Polskie Stronnictwo Ludowe odcina się od kilkunastu tygodni od ruchu LGBT. Po przegranych wyborach do Parlamentu Europejskiego ludowcy uznali, że nie mogą bratać się z formacjami wspierającymi kulturową rewoltę. Autentyczność tego odcięcia jest jednak nader wątpliwa. Teraz oliwy do ognia dolał sam rzecznik PSL.

"Ja bym zagłosował za taką ustawą [o związkach partnerskich - red.], bo uważam że sprawy związane z dziedziczeniem i dostępem do dokumentacji medycznej są ważne i trzeba je zalegalizować" - powiedział dosłownie na antenie radia RMF FM rzecznik partii, Jakub Stefaniak. 

"W PSL nie ma i nie będzie dyscypliny światopoglądowej" - dodał.

Jak wiadomo, wbrew słowom Stefaniaka, sprawa związków partnerskich nie jest "światopoglądowa", ale ma głębokie znaczenie kulturowe i cywilizacyjne. 

We wszystkich krajach, w których wprowadzono związki partnerskie, pojawiły się później homoseksualne "małżeństwa" z prawem adopcji dzieci. 

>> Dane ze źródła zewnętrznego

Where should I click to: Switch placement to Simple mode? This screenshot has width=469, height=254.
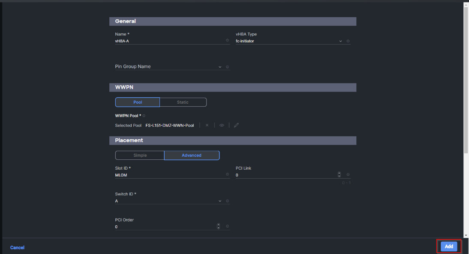pyautogui.click(x=140, y=155)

Za tym idzie rozmywanie tego, czym jest płeć i narzucanie społeczeństwu nowego języka, wymuszającego uznanie dla patologii. 

To z kolei wiąże się z łamaniem prawa i wolności. Przykłady mamy także w Polsce, gdzie choćby Rzecznik Praw Obywatelskich popiera zmuszanie ludzi do wykonywania usług, których wykonać nie chcą, kierując się nauczaniem Kościoła i wiarą - jak w przypadku łódzkiego drukarza.